1. Kapitel Unternehmensumstrukturierungen und ihre Erscheinungsformen› E. Besonderheiten bei der Umstrukturierung und Privatisierung öffentlich-rechtlicher Rechtsträger
E. Besonderheiten bei der Umstrukturierung und Privatisierung öffentlich-rechtlicher Rechtsträger
130
Alle vorgenannten Gesichtspunkte müssen grundsätzlich auch bei der Umstrukturierung, insbesondere der Privatisierung, öffentlich-rechtlicher Rechtsträger[1] beachtet werden.

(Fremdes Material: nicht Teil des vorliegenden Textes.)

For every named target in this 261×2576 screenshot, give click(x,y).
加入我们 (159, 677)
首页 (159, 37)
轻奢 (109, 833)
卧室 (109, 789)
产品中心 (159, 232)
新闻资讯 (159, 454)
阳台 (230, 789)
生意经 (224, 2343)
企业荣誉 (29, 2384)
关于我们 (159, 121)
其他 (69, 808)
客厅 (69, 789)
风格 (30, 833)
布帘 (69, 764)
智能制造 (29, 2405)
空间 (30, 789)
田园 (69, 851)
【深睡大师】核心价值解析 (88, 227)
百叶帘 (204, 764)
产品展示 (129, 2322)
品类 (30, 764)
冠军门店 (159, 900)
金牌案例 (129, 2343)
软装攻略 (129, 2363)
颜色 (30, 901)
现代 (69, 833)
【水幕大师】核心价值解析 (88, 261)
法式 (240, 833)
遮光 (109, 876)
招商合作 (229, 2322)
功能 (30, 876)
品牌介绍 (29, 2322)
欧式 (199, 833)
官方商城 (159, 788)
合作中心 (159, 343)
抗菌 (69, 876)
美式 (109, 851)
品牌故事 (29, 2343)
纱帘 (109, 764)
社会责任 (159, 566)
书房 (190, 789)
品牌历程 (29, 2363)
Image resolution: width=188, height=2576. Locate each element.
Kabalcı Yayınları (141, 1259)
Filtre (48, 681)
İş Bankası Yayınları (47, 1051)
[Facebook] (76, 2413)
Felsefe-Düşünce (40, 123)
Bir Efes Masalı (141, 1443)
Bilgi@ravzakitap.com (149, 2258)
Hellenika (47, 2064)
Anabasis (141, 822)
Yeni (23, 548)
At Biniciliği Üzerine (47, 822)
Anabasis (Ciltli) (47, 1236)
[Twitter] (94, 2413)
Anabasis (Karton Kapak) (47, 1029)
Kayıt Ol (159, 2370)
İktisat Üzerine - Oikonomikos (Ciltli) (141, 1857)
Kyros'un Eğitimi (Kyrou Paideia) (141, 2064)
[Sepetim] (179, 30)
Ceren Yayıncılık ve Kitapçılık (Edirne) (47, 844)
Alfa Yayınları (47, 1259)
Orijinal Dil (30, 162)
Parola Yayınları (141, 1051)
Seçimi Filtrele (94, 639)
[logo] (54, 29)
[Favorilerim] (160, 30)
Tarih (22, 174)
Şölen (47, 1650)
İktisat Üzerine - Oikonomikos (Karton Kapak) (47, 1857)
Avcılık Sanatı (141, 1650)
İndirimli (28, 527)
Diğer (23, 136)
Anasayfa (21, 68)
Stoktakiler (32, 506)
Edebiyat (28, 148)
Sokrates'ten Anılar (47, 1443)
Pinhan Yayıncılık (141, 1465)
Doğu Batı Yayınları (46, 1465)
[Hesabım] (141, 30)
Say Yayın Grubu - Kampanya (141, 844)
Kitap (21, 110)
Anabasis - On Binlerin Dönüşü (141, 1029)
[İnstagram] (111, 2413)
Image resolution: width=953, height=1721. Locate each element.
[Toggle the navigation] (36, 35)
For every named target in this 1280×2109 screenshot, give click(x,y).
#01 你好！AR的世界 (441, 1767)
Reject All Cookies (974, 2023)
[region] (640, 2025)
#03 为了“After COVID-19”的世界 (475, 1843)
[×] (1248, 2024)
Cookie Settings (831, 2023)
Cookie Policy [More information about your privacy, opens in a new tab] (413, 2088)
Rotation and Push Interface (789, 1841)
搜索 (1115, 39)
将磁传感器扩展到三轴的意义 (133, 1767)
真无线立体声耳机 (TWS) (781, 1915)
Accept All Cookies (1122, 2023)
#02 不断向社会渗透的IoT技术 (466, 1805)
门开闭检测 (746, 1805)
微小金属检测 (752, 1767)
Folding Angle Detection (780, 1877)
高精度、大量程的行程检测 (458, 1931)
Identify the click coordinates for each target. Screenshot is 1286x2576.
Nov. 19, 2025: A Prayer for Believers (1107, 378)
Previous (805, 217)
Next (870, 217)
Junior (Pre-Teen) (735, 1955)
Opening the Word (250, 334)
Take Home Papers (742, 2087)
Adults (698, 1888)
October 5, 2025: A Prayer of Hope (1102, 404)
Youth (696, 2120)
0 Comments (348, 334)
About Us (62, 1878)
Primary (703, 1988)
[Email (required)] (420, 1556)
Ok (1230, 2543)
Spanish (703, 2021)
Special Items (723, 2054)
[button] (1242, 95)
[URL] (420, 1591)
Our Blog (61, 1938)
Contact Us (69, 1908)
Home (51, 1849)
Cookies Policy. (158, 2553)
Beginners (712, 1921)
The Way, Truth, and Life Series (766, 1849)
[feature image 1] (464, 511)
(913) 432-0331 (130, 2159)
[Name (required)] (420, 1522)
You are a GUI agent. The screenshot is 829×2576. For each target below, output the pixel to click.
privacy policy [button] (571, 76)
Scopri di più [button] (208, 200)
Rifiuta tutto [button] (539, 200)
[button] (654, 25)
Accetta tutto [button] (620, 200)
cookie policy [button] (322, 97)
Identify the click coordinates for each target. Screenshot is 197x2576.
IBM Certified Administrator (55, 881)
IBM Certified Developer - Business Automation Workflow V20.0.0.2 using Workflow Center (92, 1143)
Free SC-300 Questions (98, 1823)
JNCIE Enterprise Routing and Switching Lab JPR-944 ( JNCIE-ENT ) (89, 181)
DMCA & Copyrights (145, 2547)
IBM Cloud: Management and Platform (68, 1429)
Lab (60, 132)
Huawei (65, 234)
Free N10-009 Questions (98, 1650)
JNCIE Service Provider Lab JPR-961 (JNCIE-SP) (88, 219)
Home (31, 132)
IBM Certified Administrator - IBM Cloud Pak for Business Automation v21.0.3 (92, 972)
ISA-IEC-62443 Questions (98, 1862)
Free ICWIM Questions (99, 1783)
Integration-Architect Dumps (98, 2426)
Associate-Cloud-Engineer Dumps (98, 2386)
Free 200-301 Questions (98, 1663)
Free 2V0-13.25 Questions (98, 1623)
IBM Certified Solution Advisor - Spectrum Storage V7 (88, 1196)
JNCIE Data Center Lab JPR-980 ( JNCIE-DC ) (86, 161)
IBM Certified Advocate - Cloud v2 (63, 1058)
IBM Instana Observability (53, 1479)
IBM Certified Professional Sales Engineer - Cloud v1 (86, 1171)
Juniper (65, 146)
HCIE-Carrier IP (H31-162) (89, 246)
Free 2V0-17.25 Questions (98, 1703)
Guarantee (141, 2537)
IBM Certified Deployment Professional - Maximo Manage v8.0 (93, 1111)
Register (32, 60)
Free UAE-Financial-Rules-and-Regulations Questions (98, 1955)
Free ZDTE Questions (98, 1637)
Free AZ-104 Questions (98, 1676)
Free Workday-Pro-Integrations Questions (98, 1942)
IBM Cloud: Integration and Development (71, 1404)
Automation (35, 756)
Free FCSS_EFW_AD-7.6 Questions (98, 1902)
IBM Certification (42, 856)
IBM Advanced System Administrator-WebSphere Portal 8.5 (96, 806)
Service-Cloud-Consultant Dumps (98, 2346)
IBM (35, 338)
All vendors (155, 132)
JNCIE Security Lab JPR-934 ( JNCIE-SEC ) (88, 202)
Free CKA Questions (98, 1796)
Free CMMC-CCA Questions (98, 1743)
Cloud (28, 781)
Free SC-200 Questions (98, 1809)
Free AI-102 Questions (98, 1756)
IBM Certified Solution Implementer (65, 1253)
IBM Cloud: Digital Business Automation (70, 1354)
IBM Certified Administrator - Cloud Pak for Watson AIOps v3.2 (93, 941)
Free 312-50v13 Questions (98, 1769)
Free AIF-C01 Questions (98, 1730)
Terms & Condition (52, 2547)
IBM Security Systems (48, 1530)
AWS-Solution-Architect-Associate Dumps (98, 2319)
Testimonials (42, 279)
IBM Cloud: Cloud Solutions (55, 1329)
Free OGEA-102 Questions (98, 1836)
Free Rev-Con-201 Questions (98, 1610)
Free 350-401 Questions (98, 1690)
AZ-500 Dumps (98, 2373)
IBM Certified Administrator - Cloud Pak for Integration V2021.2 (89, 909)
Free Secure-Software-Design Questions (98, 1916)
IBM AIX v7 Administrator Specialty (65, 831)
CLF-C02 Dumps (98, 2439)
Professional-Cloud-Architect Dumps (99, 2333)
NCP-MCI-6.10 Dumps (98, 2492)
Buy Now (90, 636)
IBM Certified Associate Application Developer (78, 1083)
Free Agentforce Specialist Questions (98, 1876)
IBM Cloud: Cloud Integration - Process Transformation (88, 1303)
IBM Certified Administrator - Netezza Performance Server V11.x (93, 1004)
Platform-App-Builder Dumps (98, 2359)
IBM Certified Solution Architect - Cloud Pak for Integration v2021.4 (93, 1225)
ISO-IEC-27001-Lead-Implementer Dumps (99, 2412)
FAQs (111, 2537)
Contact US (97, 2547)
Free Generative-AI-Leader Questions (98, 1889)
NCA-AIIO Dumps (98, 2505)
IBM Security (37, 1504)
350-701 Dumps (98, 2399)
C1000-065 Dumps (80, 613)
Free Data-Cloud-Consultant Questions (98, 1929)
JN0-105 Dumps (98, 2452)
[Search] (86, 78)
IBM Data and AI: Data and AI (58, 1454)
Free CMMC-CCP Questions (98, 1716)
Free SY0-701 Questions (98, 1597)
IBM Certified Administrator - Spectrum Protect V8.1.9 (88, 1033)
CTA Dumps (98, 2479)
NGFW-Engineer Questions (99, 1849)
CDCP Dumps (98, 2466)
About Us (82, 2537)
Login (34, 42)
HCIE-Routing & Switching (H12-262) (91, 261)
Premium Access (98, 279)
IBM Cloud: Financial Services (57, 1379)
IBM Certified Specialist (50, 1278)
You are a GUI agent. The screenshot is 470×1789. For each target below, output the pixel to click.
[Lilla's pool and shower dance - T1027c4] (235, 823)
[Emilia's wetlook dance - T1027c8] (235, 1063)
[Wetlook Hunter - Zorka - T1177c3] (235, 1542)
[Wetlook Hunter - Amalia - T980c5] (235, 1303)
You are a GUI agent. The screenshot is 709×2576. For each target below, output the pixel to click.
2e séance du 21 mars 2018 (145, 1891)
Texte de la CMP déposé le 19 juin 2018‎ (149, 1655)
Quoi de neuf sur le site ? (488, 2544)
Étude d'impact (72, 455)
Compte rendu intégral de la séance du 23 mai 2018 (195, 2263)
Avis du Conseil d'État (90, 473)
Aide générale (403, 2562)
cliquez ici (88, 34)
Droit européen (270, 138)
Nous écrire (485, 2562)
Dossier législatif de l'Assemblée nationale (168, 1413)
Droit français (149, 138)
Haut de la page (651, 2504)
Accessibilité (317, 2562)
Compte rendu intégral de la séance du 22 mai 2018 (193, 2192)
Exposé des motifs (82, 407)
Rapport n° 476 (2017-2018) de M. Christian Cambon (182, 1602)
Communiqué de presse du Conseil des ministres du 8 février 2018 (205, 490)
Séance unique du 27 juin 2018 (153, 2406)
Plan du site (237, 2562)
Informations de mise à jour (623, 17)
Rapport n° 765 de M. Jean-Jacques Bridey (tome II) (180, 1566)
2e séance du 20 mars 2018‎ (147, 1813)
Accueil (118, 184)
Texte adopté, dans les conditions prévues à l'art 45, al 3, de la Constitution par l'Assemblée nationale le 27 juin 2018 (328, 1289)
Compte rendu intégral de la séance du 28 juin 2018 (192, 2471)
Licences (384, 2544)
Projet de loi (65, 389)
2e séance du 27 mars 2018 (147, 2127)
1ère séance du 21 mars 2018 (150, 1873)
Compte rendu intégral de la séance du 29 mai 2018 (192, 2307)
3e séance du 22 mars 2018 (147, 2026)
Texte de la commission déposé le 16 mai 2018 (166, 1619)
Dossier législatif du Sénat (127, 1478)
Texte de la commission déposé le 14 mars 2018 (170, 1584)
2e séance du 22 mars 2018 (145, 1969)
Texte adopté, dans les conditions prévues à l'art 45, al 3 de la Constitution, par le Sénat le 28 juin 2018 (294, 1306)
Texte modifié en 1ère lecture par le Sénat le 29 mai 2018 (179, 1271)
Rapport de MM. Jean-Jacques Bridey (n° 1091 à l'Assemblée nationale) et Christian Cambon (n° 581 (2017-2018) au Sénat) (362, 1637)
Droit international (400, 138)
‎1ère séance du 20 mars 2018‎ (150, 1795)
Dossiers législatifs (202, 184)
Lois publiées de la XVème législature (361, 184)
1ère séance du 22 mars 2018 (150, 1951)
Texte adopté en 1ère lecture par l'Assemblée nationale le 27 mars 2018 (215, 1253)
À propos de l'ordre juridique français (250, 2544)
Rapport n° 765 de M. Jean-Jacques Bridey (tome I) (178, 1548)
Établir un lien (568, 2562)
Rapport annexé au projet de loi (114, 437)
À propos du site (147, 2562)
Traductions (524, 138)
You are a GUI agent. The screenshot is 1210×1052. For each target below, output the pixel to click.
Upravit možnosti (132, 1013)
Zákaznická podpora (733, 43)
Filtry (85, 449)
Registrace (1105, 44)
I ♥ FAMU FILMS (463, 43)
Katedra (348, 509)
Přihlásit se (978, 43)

1. Kapitel Unternehmensumstrukturierungen und ihre Erscheinungsformen› E. Besonderheiten bei der Umstrukturierung und Privatisierung öffentlich-rechtlicher Rechtsträger› I. Umstrukturierung innerhalb des öffentlichen Dienstes
I. Umstrukturierung innerhalb des öffentlichen Dienstes
131
In diesem Zusammenhang ist zwischen verwaltungsinternen Umstrukturierungen und Privatisierungen zu differenzieren.
1. Erscheinungsformen der Umstrukturierung innerhalb des öffentlichen Dienstes
132
Eine rein verwaltungsinterne Umstrukturierung kann zunächst – vergleichbar der Umstrukturierung von Betrieben – dadurch erfolgen, dass Dienststellen verlegt, zusammengelegt oder aufgelöst werden.[2]
133
Darüber hinaus ist ein Wechsel der öffentlich-rechtlichen Rechtsform denkbar.[3]
134
Beispiel:
Als Vorstufe zu einer Privatisierung wird eine bislang als Regiebetrieb geführte Dienststelle in einen Eigenbetrieb umgewandelt.[4] Dabei bleiben die Arbeitsverhältnisse der Beschäftigten durch das öffentlich-rechtliche Dienstrecht[5] bestimmt.[6] Gleiches gilt nach § 130 BetrVG für das System der betrieblichen Mitbestimmung mit der Folge, dass die Personalvertretungsgesetze des Bundes und der Länder weiterhin Anwendung finden. Diese sehen bei grundlegenden Umstrukturierungen eine Beteiligung der Personalvertretungen vor,[7] die vor allem auf Länderebene durchaus unterschiedlich intensiv ausgestaltet ist: Sie reichen von der Mitbestimmung bis zur bloßen Anhörung des zuständigen Personalrats.[8]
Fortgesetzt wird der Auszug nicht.